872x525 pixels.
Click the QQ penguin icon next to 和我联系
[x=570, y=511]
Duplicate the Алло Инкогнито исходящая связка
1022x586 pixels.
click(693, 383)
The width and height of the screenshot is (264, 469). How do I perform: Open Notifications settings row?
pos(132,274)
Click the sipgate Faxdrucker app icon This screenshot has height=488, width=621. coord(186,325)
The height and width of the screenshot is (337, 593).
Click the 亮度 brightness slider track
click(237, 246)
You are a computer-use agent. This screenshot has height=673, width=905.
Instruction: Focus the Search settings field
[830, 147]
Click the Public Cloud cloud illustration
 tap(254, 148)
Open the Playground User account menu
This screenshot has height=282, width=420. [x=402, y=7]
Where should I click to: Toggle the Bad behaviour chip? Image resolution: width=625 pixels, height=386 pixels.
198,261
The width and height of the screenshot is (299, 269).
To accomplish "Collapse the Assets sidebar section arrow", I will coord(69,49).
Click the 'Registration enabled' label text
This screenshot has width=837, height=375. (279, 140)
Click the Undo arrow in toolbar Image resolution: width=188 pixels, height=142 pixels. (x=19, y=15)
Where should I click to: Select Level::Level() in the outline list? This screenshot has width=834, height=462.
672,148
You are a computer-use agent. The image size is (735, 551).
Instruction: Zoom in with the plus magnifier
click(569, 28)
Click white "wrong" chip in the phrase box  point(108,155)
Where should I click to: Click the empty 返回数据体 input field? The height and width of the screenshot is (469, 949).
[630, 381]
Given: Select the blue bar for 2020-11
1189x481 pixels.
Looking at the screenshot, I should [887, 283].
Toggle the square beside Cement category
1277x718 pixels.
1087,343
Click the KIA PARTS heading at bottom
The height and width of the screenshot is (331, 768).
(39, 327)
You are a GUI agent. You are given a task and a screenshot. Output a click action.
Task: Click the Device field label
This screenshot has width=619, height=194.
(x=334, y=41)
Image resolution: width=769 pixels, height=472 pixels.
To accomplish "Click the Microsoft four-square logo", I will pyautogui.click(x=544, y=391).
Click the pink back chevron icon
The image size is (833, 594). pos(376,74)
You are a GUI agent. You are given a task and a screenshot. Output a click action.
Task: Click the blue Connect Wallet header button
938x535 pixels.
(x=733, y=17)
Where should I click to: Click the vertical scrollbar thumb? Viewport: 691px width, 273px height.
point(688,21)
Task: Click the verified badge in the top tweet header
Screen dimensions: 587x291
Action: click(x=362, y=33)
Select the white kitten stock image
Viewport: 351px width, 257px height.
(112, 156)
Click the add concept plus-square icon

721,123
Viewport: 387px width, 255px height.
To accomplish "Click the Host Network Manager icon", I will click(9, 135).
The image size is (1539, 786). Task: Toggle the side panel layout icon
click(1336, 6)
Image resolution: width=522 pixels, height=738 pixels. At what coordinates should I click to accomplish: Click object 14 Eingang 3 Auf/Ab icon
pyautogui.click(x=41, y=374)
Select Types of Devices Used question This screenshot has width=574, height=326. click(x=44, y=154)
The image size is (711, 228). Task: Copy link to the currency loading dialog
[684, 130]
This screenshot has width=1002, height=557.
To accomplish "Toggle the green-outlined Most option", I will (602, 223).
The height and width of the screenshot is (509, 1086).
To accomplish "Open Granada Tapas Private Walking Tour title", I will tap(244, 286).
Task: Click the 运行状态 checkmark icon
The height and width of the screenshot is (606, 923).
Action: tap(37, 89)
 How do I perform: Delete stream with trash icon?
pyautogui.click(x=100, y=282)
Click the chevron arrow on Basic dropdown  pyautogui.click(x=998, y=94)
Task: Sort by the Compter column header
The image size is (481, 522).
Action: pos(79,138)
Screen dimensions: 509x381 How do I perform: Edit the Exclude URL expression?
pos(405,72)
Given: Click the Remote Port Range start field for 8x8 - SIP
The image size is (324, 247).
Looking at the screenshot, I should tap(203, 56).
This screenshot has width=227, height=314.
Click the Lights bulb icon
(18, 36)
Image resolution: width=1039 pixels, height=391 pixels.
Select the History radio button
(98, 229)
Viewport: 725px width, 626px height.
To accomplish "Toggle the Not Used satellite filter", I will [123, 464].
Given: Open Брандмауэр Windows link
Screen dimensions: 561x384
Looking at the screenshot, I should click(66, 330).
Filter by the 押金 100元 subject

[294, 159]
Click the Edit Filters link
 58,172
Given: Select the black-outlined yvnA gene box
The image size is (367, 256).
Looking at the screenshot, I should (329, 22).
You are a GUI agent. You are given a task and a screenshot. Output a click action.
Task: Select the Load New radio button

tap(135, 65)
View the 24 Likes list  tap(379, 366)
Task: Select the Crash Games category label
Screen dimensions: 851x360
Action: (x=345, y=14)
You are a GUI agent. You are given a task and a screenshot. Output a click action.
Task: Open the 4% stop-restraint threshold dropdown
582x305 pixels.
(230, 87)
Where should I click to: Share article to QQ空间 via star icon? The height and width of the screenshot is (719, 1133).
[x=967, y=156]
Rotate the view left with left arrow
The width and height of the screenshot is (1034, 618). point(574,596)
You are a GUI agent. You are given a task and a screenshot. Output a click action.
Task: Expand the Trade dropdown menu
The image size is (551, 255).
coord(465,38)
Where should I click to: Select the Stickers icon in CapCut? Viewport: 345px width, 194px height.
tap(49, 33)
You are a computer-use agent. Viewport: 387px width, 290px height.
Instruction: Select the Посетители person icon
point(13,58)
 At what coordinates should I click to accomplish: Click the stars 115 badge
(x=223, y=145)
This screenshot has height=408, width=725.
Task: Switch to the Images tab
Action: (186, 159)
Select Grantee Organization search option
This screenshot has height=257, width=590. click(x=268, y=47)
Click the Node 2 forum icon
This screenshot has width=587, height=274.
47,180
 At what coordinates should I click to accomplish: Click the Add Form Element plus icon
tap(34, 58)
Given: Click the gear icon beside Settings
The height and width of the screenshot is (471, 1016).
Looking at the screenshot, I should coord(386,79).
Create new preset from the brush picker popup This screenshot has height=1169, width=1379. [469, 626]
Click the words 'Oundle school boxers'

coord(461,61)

• AIM OF THE TASK:
Check each line of the entries, and copy the ones that contain "beside".

• RESPONSE TO THIS EXERCISE:
Toggle the square beside Cement category
Given: Click the gear icon beside Settings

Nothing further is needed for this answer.